Given data>
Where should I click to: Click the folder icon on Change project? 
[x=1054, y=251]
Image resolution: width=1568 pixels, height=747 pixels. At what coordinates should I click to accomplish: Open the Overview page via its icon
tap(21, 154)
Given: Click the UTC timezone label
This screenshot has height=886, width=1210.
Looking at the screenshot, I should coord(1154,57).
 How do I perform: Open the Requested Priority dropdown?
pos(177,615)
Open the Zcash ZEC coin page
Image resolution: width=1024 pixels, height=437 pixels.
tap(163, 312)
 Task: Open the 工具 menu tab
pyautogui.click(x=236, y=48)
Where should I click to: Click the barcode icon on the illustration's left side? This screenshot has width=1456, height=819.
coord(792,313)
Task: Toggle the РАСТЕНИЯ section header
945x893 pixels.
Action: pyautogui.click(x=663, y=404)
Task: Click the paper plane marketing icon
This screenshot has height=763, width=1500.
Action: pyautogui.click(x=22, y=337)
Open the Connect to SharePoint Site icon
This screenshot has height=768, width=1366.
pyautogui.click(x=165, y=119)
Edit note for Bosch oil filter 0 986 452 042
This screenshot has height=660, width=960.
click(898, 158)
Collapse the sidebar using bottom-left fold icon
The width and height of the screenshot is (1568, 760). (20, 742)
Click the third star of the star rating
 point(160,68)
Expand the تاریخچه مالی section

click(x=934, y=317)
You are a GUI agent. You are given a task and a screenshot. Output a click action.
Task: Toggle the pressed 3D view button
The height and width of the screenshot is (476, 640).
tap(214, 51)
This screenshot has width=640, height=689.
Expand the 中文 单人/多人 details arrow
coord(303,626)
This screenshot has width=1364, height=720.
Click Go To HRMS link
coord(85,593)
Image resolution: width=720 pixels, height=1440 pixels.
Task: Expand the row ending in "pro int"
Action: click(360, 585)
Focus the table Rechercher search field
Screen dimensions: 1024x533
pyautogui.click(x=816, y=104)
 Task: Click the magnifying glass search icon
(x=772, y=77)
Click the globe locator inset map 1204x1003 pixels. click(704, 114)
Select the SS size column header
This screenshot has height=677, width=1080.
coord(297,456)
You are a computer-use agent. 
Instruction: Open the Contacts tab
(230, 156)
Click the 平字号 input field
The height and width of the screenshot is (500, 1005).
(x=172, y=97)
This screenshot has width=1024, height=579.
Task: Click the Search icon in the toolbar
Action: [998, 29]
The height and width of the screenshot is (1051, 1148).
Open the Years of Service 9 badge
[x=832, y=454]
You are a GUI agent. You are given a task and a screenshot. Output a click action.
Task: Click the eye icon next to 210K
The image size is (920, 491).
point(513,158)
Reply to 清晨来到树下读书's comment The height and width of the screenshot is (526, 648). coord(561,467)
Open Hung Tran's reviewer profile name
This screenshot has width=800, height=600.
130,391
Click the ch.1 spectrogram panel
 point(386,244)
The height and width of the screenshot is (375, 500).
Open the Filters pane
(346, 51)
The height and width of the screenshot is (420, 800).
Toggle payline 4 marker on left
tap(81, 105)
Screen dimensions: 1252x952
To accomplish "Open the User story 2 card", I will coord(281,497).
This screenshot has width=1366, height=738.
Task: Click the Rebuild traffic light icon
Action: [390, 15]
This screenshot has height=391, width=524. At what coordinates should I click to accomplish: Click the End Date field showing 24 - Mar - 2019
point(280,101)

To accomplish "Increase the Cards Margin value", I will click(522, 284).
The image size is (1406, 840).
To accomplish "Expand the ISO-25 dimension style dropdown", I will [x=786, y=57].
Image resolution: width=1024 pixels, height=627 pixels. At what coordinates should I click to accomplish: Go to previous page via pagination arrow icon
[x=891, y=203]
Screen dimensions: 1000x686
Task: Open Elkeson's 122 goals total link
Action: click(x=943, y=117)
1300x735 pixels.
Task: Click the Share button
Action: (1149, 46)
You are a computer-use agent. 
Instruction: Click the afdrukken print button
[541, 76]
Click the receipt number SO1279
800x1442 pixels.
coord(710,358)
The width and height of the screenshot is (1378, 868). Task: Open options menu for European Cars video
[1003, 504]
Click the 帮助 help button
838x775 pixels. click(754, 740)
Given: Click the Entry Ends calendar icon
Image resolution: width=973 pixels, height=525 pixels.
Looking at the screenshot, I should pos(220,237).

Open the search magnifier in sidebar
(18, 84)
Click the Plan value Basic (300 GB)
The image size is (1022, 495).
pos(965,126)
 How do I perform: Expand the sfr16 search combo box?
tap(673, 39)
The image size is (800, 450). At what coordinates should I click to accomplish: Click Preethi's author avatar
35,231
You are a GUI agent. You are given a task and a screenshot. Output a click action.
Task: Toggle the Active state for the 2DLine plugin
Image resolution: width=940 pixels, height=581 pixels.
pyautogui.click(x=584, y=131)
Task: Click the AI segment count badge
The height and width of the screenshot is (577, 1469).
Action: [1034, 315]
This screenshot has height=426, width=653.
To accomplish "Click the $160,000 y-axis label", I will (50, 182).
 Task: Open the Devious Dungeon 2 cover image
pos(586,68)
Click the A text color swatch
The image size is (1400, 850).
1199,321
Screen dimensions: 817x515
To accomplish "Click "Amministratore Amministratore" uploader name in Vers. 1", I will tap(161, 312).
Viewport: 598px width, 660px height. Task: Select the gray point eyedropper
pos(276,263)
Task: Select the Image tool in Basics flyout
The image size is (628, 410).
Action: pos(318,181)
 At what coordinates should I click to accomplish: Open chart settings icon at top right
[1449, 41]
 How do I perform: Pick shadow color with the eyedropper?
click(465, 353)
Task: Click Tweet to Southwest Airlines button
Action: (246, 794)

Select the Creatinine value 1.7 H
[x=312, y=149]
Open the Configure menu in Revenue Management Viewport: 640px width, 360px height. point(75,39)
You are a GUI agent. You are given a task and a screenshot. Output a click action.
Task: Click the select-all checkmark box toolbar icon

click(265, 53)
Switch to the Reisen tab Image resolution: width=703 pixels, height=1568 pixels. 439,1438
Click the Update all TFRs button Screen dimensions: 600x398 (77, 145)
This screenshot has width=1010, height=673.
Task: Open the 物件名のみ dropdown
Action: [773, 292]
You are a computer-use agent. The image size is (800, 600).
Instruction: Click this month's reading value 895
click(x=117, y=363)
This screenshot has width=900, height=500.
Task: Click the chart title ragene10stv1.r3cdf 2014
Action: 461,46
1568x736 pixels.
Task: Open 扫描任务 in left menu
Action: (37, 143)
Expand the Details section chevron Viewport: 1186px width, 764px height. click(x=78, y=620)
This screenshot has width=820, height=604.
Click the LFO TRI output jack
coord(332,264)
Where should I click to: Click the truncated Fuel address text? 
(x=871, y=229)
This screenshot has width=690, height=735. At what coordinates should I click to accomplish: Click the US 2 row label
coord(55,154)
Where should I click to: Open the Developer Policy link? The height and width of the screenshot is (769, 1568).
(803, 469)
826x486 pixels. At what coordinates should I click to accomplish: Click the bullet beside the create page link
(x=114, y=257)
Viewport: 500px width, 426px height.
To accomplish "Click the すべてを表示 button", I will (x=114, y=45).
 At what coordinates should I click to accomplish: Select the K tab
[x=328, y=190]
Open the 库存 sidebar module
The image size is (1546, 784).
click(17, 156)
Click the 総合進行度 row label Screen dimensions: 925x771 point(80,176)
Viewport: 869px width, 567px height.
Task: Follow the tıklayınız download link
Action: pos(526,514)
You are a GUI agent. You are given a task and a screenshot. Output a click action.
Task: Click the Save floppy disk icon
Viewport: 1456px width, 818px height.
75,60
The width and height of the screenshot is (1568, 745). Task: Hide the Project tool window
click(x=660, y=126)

What is needed> Retype all of the entries exactly, please.

Solved exercise>
Where should I click to: Click the folder icon on Change project? 
[x=1054, y=251]
Image resolution: width=1568 pixels, height=747 pixels. At what coordinates should I click to accomplish: Open the Overview page via its icon
tap(21, 154)
Given: Click the UTC timezone label
This screenshot has height=886, width=1210.
Looking at the screenshot, I should coord(1154,57).
 How do I perform: Open the Requested Priority dropdown?
pos(177,615)
Open the Zcash ZEC coin page
Image resolution: width=1024 pixels, height=437 pixels.
tap(163, 312)
 Task: Open the 工具 menu tab
pyautogui.click(x=236, y=48)
Where should I click to: Click the barcode icon on the illustration's left side? This screenshot has width=1456, height=819.
coord(792,313)
Task: Toggle the РАСТЕНИЯ section header
945x893 pixels.
Action: pyautogui.click(x=663, y=404)
Task: Click the paper plane marketing icon
This screenshot has height=763, width=1500.
Action: pyautogui.click(x=22, y=337)
Open the Connect to SharePoint Site icon
This screenshot has height=768, width=1366.
pyautogui.click(x=165, y=119)
Edit note for Bosch oil filter 0 986 452 042
This screenshot has height=660, width=960.
click(898, 158)
Collapse the sidebar using bottom-left fold icon
The width and height of the screenshot is (1568, 760). (20, 742)
Click the third star of the star rating
 point(160,68)
Expand the تاریخچه مالی section

click(x=934, y=317)
You are a GUI agent. You are given a task and a screenshot. Output a click action.
Task: Toggle the pressed 3D view button
The height and width of the screenshot is (476, 640).
tap(214, 51)
This screenshot has width=640, height=689.
Expand the 中文 单人/多人 details arrow
coord(303,626)
This screenshot has width=1364, height=720.
Click Go To HRMS link
coord(85,593)
Image resolution: width=720 pixels, height=1440 pixels.
Task: Expand the row ending in "pro int"
Action: click(360, 585)
Focus the table Rechercher search field
Screen dimensions: 1024x533
pyautogui.click(x=816, y=104)
 Task: Click the magnifying glass search icon
(x=772, y=77)
Click the globe locator inset map 1204x1003 pixels. click(704, 114)
Select the SS size column header
This screenshot has height=677, width=1080.
coord(297,456)
You are a computer-use agent. 
Instruction: Open the Contacts tab
(230, 156)
Click the 平字号 input field
The height and width of the screenshot is (500, 1005).
(x=172, y=97)
This screenshot has width=1024, height=579.
Task: Click the Search icon in the toolbar
Action: [998, 29]
The height and width of the screenshot is (1051, 1148).
Open the Years of Service 9 badge
[x=832, y=454]
You are a GUI agent. You are given a task and a screenshot. Output a click action.
Task: Click the eye icon next to 210K
The image size is (920, 491).
point(513,158)
Reply to 清晨来到树下读书's comment The height and width of the screenshot is (526, 648). coord(561,467)
Open Hung Tran's reviewer profile name
This screenshot has width=800, height=600.
130,391
Click the ch.1 spectrogram panel
 point(386,244)
The height and width of the screenshot is (375, 500).
Open the Filters pane
(346, 51)
The height and width of the screenshot is (420, 800).
Toggle payline 4 marker on left
tap(81, 105)
Screen dimensions: 1252x952
To accomplish "Open the User story 2 card", I will coord(281,497).
This screenshot has width=1366, height=738.
Task: Click the Rebuild traffic light icon
Action: [390, 15]
This screenshot has height=391, width=524. At what coordinates should I click to accomplish: Click the End Date field showing 24 - Mar - 2019
point(280,101)

To accomplish "Increase the Cards Margin value", I will click(522, 284).
The image size is (1406, 840).
To accomplish "Expand the ISO-25 dimension style dropdown", I will [x=786, y=57].
Image resolution: width=1024 pixels, height=627 pixels. At what coordinates should I click to accomplish: Go to previous page via pagination arrow icon
[x=891, y=203]
Screen dimensions: 1000x686
Task: Open Elkeson's 122 goals total link
Action: click(x=943, y=117)
1300x735 pixels.
Task: Click the Share button
Action: (1149, 46)
You are a computer-use agent. 
Instruction: Click the afdrukken print button
[541, 76]
Click the receipt number SO1279
800x1442 pixels.
coord(710,358)
The width and height of the screenshot is (1378, 868). Task: Open options menu for European Cars video
[1003, 504]
Click the 帮助 help button
838x775 pixels. click(754, 740)
Given: Click the Entry Ends calendar icon
Image resolution: width=973 pixels, height=525 pixels.
Looking at the screenshot, I should pos(220,237).

Open the search magnifier in sidebar
(18, 84)
Click the Plan value Basic (300 GB)
The image size is (1022, 495).
pos(965,126)
 How do I perform: Expand the sfr16 search combo box?
tap(673, 39)
The image size is (800, 450). At what coordinates should I click to accomplish: Click Preethi's author avatar
35,231
You are a GUI agent. You are given a task and a screenshot. Output a click action.
Task: Toggle the Active state for the 2DLine plugin
Image resolution: width=940 pixels, height=581 pixels.
pyautogui.click(x=584, y=131)
Task: Click the AI segment count badge
The height and width of the screenshot is (577, 1469).
Action: [1034, 315]
This screenshot has height=426, width=653.
To accomplish "Click the $160,000 y-axis label", I will (50, 182).
 Task: Open the Devious Dungeon 2 cover image
pos(586,68)
Click the A text color swatch
The image size is (1400, 850).
1199,321
Screen dimensions: 817x515
To accomplish "Click "Amministratore Amministratore" uploader name in Vers. 1", I will tap(161, 312).
Viewport: 598px width, 660px height. Task: Select the gray point eyedropper
pos(276,263)
Task: Select the Image tool in Basics flyout
The image size is (628, 410).
Action: pos(318,181)
 At what coordinates should I click to accomplish: Open chart settings icon at top right
[1449, 41]
 How do I perform: Pick shadow color with the eyedropper?
click(465, 353)
Task: Click Tweet to Southwest Airlines button
Action: (246, 794)

Select the Creatinine value 1.7 H
[x=312, y=149]
Open the Configure menu in Revenue Management Viewport: 640px width, 360px height. point(75,39)
You are a GUI agent. You are given a task and a screenshot. Output a click action.
Task: Click the select-all checkmark box toolbar icon

click(265, 53)
Switch to the Reisen tab Image resolution: width=703 pixels, height=1568 pixels. 439,1438
Click the Update all TFRs button Screen dimensions: 600x398 (77, 145)
This screenshot has width=1010, height=673.
Task: Open the 物件名のみ dropdown
Action: [773, 292]
You are a computer-use agent. The image size is (800, 600).
Instruction: Click this month's reading value 895
click(x=117, y=363)
This screenshot has width=900, height=500.
Task: Click the chart title ragene10stv1.r3cdf 2014
Action: 461,46
1568x736 pixels.
Task: Open 扫描任务 in left menu
Action: (37, 143)
Expand the Details section chevron Viewport: 1186px width, 764px height. click(x=78, y=620)
This screenshot has width=820, height=604.
Click the LFO TRI output jack
coord(332,264)
Where should I click to: Click the truncated Fuel address text? 
(x=871, y=229)
This screenshot has width=690, height=735. At what coordinates should I click to accomplish: Click the US 2 row label
coord(55,154)
Where should I click to: Open the Developer Policy link? The height and width of the screenshot is (769, 1568).
(803, 469)
826x486 pixels. At what coordinates should I click to accomplish: Click the bullet beside the create page link
(x=114, y=257)
Viewport: 500px width, 426px height.
To accomplish "Click the すべてを表示 button", I will (x=114, y=45).
 At what coordinates should I click to accomplish: Select the K tab
[x=328, y=190]
Open the 库存 sidebar module
The image size is (1546, 784).
click(17, 156)
Click the 総合進行度 row label Screen dimensions: 925x771 point(80,176)
Viewport: 869px width, 567px height.
Task: Follow the tıklayınız download link
Action: pos(526,514)
You are a GUI agent. You are given a task and a screenshot. Output a click action.
Task: Click the Save floppy disk icon
Viewport: 1456px width, 818px height.
75,60
The width and height of the screenshot is (1568, 745). Task: Hide the Project tool window
click(x=660, y=126)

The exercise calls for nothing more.